◆ What you should do ◆
Pick out each line in the listing below that contains the string "screenshot" and copy those lines in full.

Item coordinate data
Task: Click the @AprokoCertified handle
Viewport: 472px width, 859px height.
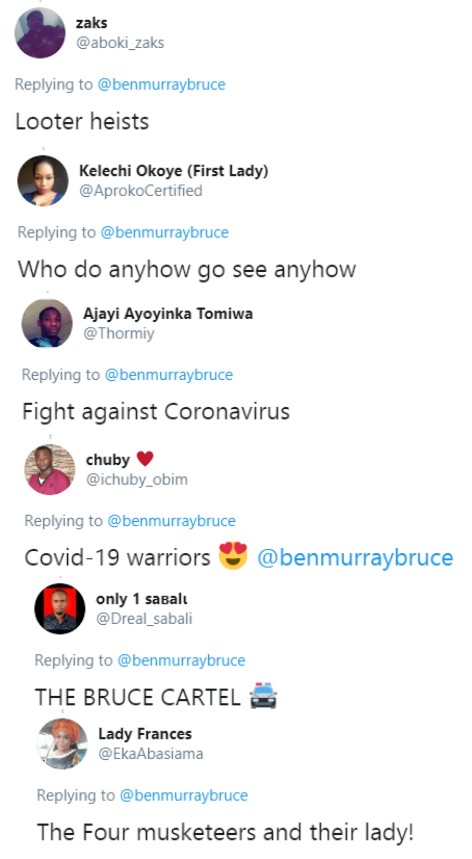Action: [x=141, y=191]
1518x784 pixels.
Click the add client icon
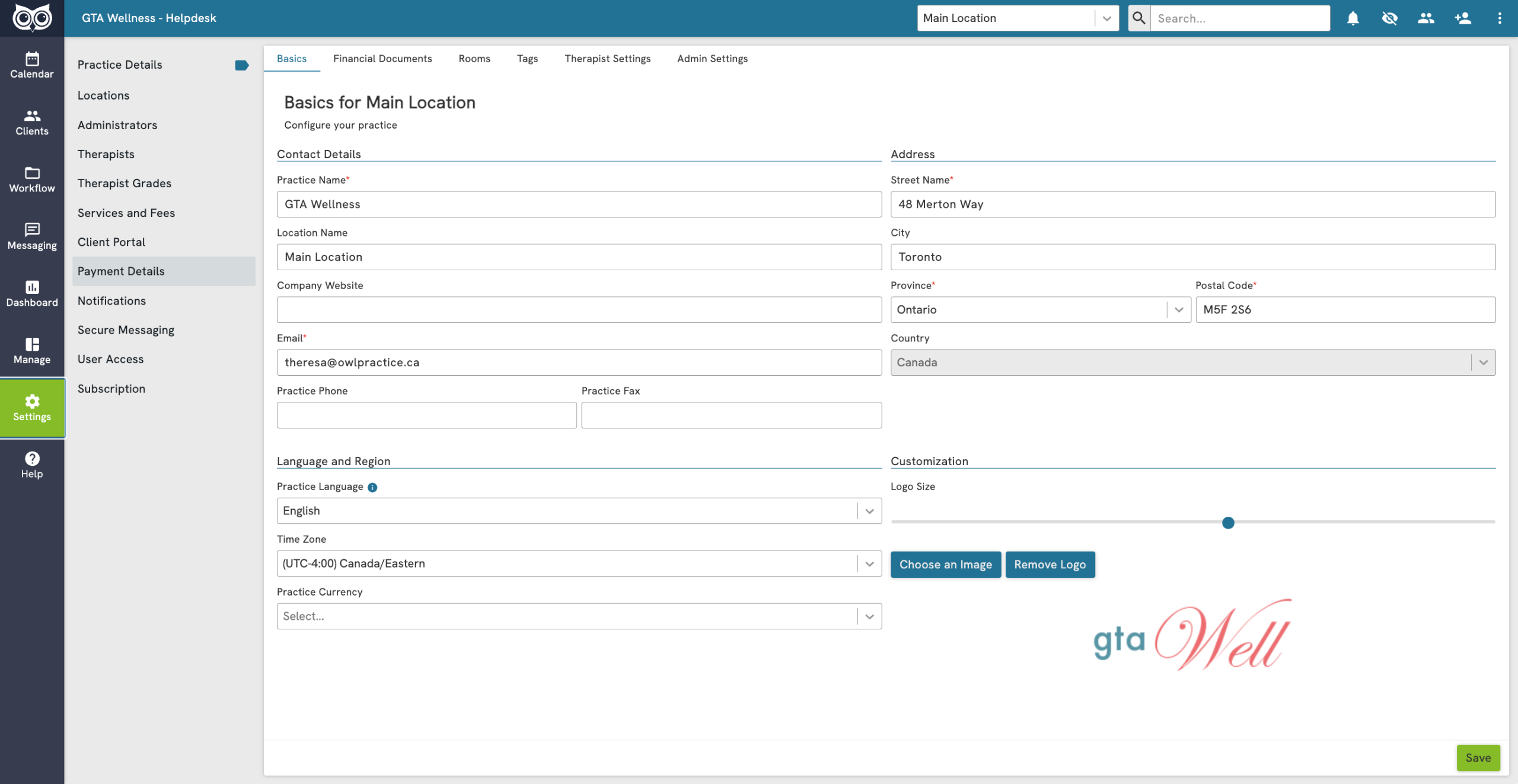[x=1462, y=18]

==

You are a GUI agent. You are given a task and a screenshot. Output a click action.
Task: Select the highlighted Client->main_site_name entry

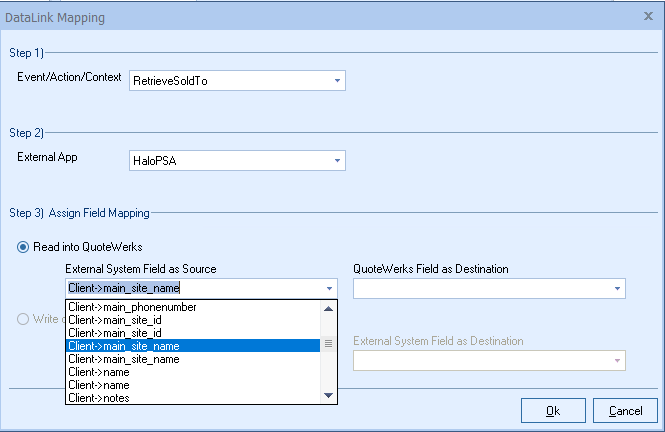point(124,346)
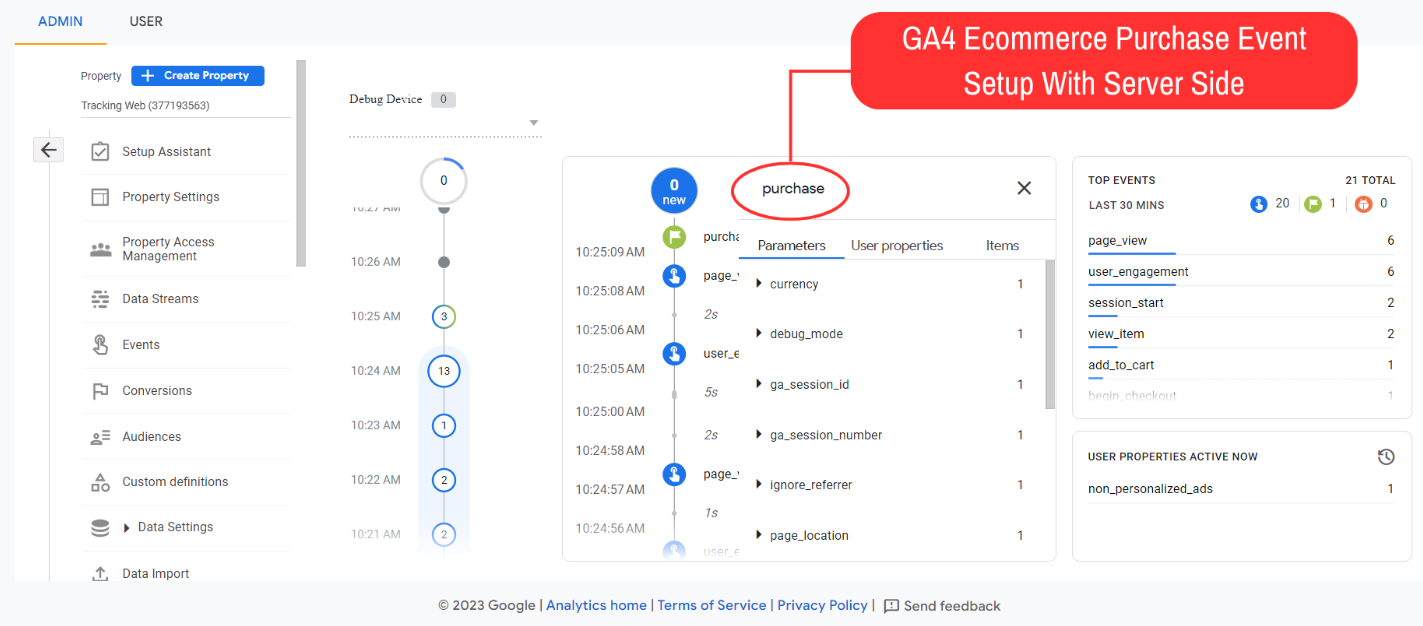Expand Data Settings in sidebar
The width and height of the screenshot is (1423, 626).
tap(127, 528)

◆ Solution for this problem ◆
You are a GUI agent. You are given a task and a screenshot. Output a click action.
The width and height of the screenshot is (1423, 626).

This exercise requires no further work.